On Friday, 650 churches throughout the Madrid metropolitan area joined the five-minute tribute that began at 7.37am (0637GMT), when the first of 10 dynamite-loaded backpacks detonated on four crowded rush-hour commuter trains last 11 March.

 

"It will be a very sad day, especially for the relatives of the victims," said Amaya Sistiaga, a 35-year-old office worker, standing outside the Church of St. Teresa in Spain's capital.

 

"It really could have happened to any one of us. That is the truth," said Victoria Martinez Montes, a 70-year-old retiree. "More than remember, what we should do is try to help those who survived because those who are gone are now with God."

 

Flowers and candles

 

At the El Pozo station - where 67 people died on a double-decker train, the deadliest of the four scenes of carnage - people brought flowers and candles to a makeshift memorial.

 

One man tossed red and white carnations onto the railroad tracks.

 

"A year ago they took something away from us"

Rescue worker

Another, an emergency medical worker who attended to the dying the day of the attack, came wearing his uniform, a yellow jumpsuit, to pay his respects.

 

"I will never forget the image of what happened here," said the 42-year-old worker, who identified himself only as Paco. "I still remember the smell of gunpowder. Finding pieces of bodies on the platform, the image of a boy's head on a bench."

 

As he spoke, a text message beeped on his cell phone.

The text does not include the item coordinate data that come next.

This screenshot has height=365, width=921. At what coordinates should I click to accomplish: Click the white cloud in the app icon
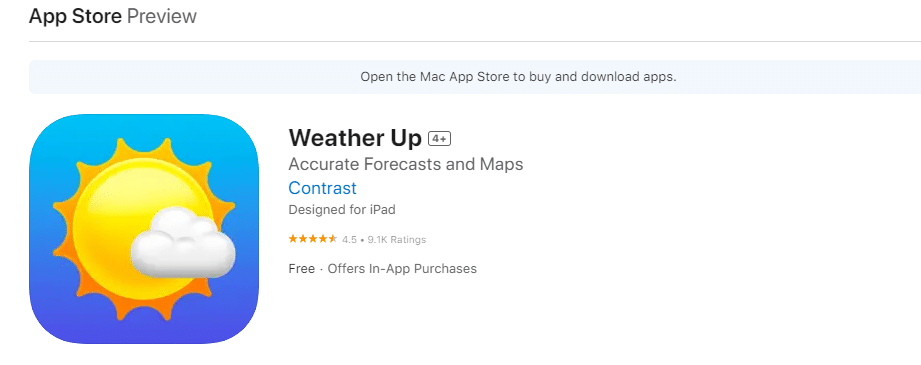point(183,242)

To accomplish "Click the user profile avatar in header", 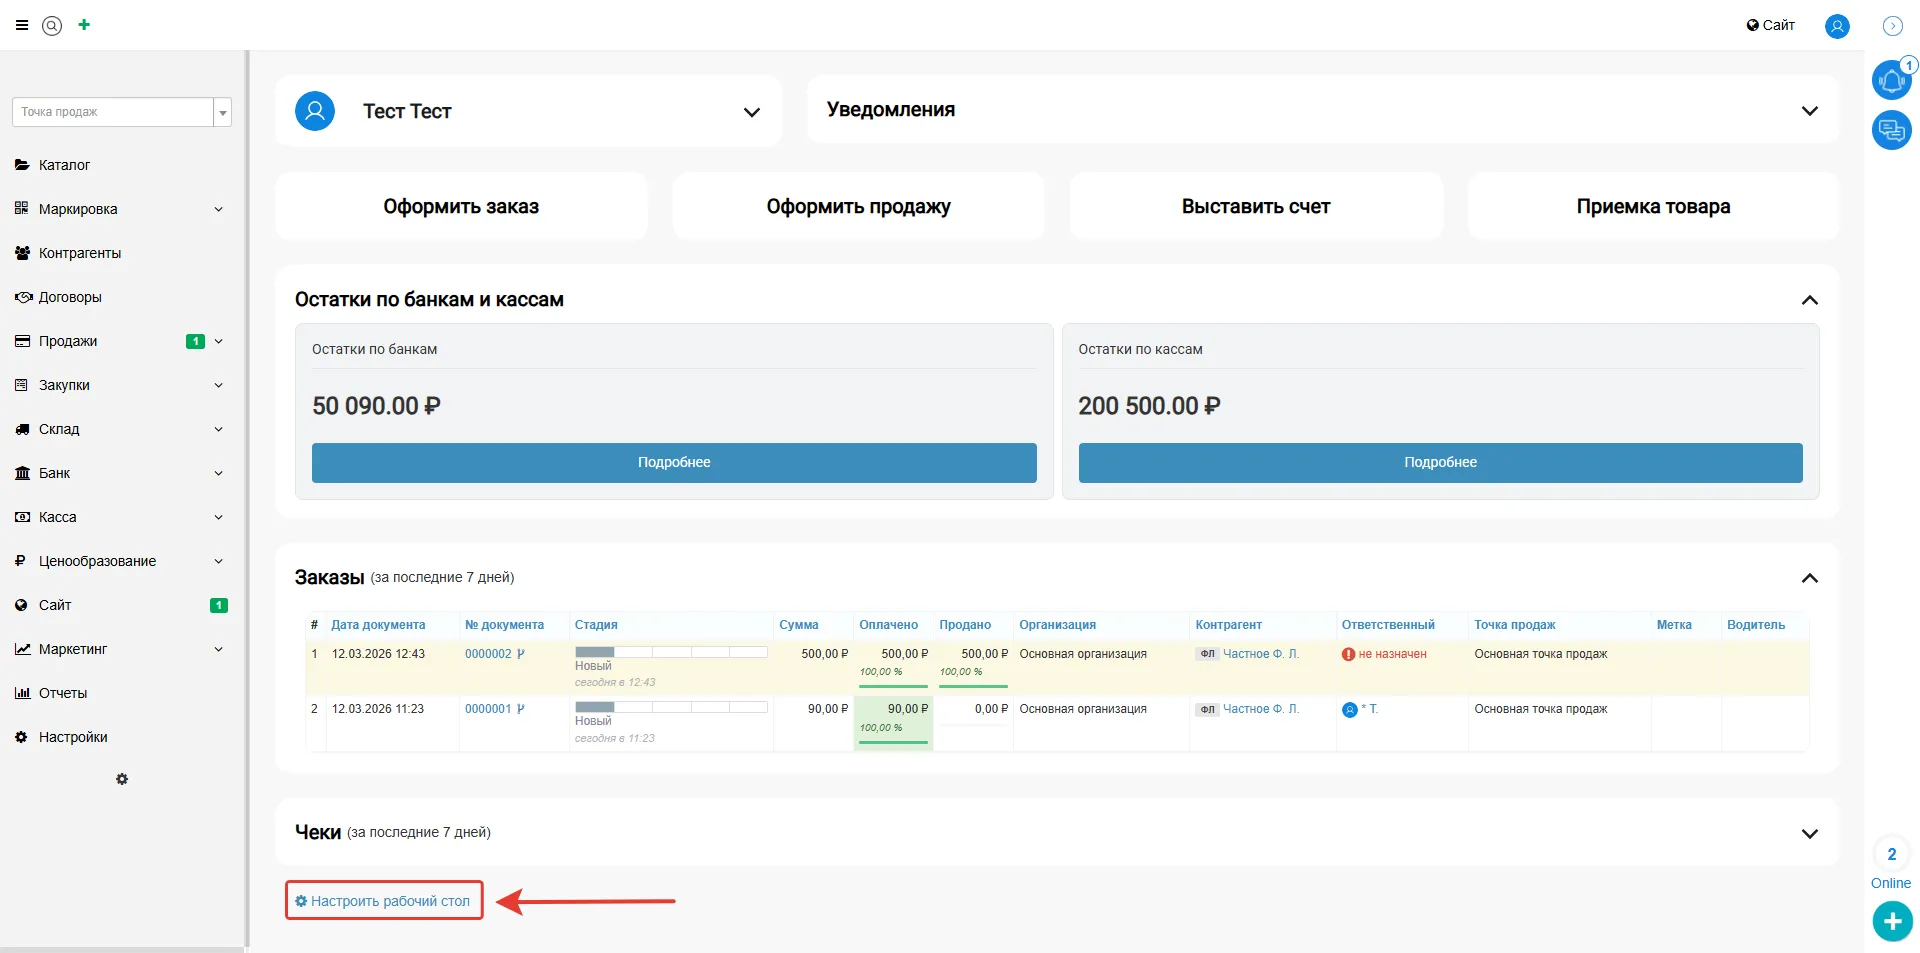I will [x=1837, y=26].
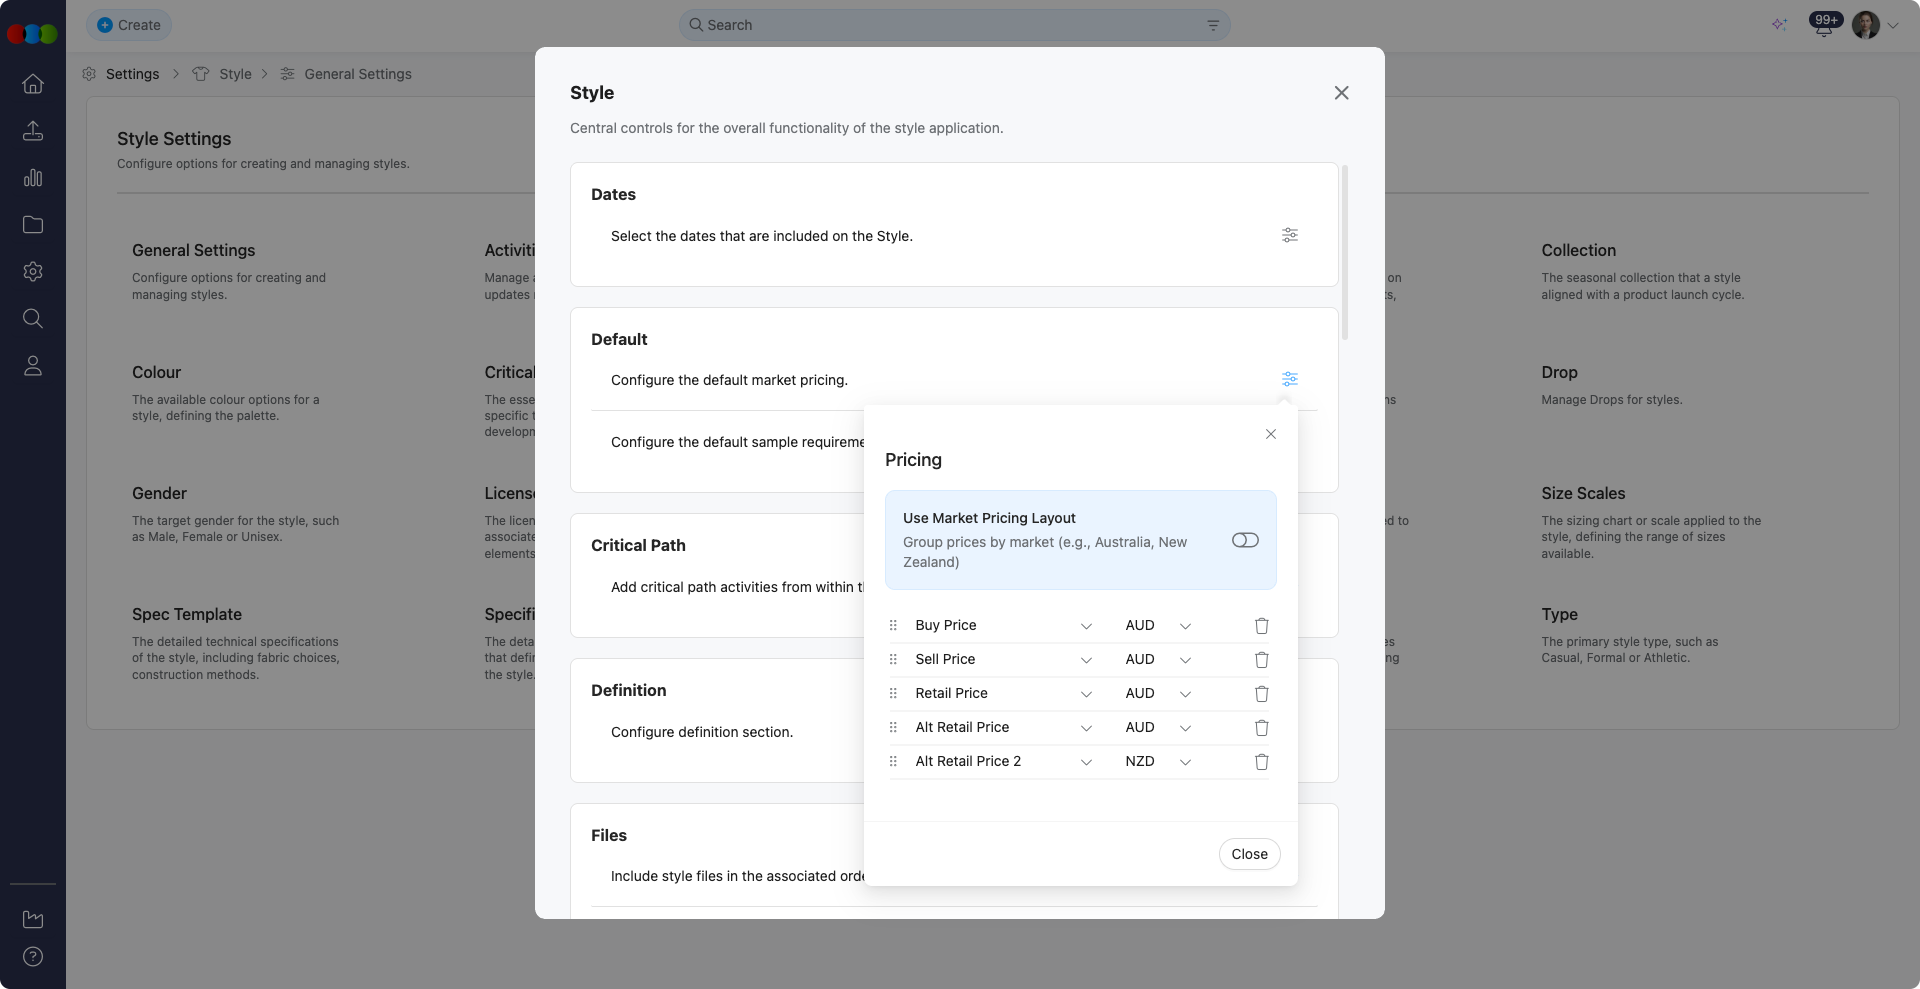
Task: Open the Dates filter settings icon
Action: 1289,235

It was from a rescue-worker colleague and said "a year ago they took something away from us."

 

Friday's main memorial act will be silent - a short noontime (1300GMT) ceremony at a park where 192 olive and cypress trees have been planted in honour of the people killed on the trains and one special forces officer who died three weeks later while trying to arrest suspects.

 

Revenge attack

 

The train attacks were claimed in videotapes by a group that said it acted on al-Qaida's behalf in revenge for Spain's troop presence in Iraq.

 

On Thursday, Spain's Parliament observed five minutes of silence - only the mournful strains of a cello could be heard in the chamber.

 

Lawmakers at the Congress of Deputies stood grim-faced by their seats.

 

"That ominous day sowed pain and desolation in the city of Madrid," the legislature said in a statement read out before the tribute. "It was a direct blow at our life in peace and freedom, and broke the hearts of all our citizens."